La risposta al quesito sopra prospettato non può prescindere da alcune considerazioni sulla natura e sulla funzione propria del collegio sindacale, che viene comunemente inquadrato tra quelli che gli americani chiamano i gatekeepers, ovverosia “i guardiani” che monitorano le attività imprenditoriali nell’interesse del mercato (es. società di rating, revisori dei conti, autorità di vigilanza).
Orbene, sottrarre ai sindaci delle s.r.l. l’efficace strumento previsto dall’art. 2409 c.c., svilirebbe la loro funzione primaria di controllo sull’attività amministrativa, determinando gravi conseguenze anche sul piano processuale.
Infatti, gli stessi sarebbero responsabili in solido con gli amministratori per le irregolarità e le omissioni non rilevate ai sensi dell’art. 2407 c.c. e non potrebbero evitare di incorrere in simili responsabilità attraverso lo strumento di cui all’art. 2409 c.c.
Tale dicotomia tra il collegio sindacale “obbligatorio” e quello cd. “facoltativo”, determina un’ingiustificata disparità di trattamento.
Pertanto, si auspica un intervento del legislatore che, preso atto del mutato assetto societario, introduca espressamente la possibilità di esperire il ricorso ex art. 2409 c.c. per tutte le s.r.l. (così come era previsto nel vecchio testo dell’art. 2488 c.c.).

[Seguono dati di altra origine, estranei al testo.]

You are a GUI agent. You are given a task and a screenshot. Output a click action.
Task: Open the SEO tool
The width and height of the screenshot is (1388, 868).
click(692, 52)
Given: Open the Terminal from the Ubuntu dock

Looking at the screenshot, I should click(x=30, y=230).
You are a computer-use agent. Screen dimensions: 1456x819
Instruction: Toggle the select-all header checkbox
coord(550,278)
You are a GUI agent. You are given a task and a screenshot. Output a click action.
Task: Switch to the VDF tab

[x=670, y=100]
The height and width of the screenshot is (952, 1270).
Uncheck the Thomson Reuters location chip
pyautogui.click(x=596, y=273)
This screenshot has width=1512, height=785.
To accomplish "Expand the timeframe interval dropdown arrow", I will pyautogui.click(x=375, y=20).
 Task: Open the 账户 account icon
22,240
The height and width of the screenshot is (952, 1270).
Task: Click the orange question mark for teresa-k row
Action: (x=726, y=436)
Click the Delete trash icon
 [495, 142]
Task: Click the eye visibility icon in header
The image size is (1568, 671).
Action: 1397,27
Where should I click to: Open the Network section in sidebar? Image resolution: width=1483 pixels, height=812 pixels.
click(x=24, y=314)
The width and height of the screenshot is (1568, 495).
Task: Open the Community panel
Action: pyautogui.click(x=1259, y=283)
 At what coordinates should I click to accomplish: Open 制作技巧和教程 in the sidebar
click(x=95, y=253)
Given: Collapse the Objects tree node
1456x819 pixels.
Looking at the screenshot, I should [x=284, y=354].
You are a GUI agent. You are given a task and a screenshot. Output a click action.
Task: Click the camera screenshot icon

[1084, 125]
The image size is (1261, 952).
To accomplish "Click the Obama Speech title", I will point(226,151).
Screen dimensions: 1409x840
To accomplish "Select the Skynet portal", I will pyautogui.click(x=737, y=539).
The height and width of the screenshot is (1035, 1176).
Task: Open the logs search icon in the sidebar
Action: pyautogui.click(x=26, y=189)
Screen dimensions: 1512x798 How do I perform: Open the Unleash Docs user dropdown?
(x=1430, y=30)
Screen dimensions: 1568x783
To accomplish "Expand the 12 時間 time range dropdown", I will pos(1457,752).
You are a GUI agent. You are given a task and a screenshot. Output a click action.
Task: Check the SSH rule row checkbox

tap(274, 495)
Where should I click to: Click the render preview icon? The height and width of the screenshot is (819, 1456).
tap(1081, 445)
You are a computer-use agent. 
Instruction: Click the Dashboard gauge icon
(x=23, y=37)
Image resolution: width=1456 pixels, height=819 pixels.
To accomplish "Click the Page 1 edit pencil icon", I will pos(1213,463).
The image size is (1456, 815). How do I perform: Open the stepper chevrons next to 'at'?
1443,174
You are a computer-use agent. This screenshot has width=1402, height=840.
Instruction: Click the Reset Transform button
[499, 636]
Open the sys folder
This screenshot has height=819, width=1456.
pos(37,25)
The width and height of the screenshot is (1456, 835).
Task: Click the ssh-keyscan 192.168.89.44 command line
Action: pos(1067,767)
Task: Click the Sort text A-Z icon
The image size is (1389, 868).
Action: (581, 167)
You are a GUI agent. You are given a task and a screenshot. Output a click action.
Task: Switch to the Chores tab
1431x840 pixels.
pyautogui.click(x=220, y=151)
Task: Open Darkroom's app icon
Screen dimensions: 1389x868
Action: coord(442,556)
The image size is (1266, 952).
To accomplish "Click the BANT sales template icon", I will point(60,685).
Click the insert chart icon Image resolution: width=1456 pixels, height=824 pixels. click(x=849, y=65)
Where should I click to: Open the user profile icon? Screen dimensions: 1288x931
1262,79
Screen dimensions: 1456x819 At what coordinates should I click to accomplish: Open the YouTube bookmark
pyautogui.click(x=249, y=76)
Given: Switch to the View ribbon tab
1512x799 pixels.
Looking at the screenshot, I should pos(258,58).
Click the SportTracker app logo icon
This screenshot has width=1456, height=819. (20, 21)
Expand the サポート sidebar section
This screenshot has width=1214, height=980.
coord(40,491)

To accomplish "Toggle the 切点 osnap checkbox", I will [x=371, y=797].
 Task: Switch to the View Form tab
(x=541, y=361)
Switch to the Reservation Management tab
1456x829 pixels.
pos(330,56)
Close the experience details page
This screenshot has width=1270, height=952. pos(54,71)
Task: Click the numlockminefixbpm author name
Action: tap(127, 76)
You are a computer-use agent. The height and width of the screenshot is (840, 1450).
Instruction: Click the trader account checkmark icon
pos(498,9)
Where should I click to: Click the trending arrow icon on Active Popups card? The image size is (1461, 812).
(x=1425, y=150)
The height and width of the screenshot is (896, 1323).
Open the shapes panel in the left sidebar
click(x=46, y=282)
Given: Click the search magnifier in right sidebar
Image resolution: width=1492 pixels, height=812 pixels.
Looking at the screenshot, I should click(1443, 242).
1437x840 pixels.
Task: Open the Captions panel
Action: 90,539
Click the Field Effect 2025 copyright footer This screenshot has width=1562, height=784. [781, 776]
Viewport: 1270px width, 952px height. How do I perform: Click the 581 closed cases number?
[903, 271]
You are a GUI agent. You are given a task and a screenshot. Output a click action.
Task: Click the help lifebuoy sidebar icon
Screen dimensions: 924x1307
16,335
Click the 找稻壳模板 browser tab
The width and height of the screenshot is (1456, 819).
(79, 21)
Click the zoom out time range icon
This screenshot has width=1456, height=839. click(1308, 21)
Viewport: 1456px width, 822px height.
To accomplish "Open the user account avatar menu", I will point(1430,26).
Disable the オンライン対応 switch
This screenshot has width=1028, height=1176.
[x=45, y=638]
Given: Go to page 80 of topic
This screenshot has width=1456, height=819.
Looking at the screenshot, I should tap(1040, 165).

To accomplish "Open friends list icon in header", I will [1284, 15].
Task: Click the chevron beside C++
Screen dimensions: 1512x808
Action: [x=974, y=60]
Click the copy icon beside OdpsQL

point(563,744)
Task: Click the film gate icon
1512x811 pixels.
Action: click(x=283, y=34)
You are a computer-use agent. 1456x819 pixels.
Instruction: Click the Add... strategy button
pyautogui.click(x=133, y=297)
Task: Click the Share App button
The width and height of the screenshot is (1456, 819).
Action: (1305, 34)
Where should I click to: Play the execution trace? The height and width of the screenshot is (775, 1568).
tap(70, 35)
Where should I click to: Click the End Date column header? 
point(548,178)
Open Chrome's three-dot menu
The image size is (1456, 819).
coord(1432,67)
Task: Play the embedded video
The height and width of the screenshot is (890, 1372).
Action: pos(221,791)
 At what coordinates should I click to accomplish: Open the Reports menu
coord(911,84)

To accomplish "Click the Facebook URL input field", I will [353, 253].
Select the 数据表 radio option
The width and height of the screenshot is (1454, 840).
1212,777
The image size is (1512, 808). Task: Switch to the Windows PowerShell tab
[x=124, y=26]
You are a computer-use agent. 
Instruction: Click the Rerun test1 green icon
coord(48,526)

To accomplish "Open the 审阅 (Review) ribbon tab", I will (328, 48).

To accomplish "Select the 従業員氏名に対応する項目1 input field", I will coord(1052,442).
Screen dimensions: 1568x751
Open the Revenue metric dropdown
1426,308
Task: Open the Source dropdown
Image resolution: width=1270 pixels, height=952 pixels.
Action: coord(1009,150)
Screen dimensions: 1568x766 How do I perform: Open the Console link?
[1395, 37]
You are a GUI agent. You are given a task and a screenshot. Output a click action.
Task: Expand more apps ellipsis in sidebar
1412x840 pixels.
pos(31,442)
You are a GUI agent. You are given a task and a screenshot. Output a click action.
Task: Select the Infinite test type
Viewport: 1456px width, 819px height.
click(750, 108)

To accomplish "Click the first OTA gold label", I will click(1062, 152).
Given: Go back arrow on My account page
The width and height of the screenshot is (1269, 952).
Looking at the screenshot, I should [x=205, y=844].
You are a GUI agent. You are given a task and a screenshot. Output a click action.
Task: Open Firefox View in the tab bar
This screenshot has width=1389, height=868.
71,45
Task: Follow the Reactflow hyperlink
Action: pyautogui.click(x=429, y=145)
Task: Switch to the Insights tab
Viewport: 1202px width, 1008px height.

Nell’attesa di un simile intervento, i soci delle s.r.l. che decidono di adottare un collegio sindacale, potrebbero inserire negli statuti societari, ovvero in patti stipulati ad hoc con i sindaci, apposite clausole che legittimino i sindaci ad esercitare poteri analoghi a quelli previsti dall’art. 2476 c.c., al fine di meglio tutelare le attività imprenditoriali nei confronti dei terzi.